= SOURCE INFORMATION =
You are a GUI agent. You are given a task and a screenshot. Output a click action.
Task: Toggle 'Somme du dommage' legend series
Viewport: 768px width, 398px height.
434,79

---

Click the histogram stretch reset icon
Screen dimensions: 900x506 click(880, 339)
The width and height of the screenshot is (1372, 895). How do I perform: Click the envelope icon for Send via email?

==

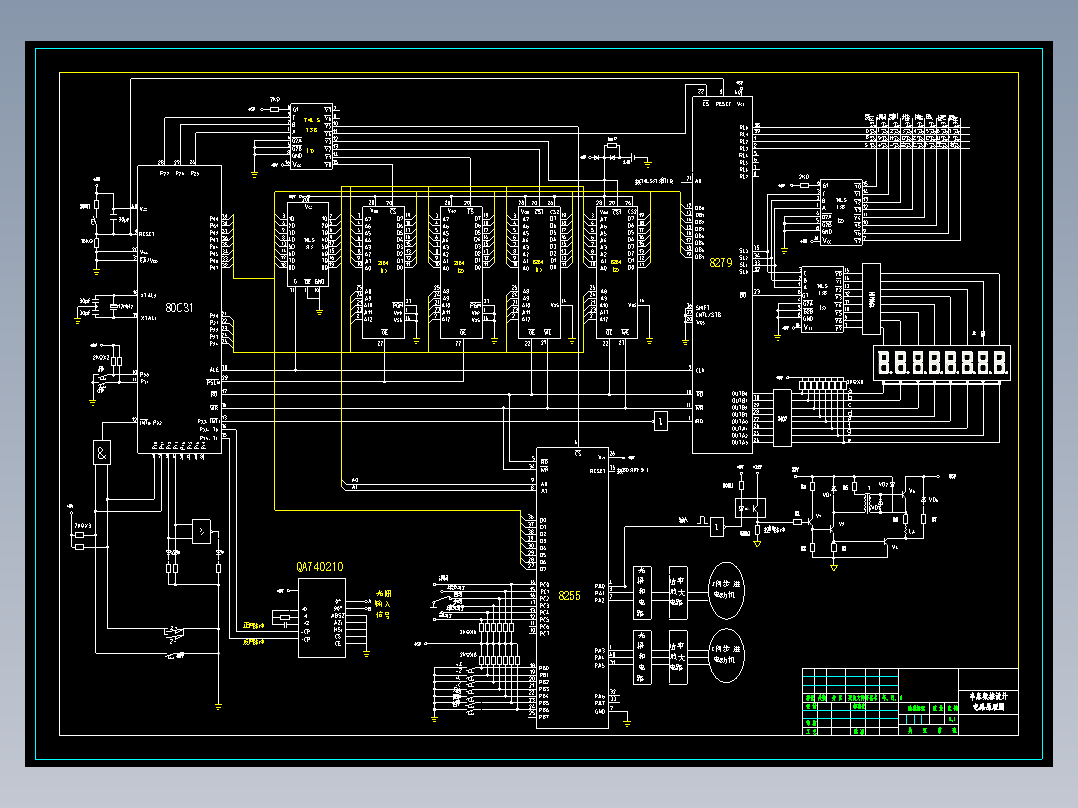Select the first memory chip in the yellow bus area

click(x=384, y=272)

= WHAT YOU HAVE TO DO =
Reproduce word for word the material above, starting with the line that has "Click the histogram stretch reset icon" and stopping after the line that has "The width and".

= RESULT OF THIS EXERCISE =
Click the histogram stretch reset icon
Screen dimensions: 900x506 click(880, 339)
The width and height of the screenshot is (1372, 895). How do I perform: Click the envelope icon for Send via email?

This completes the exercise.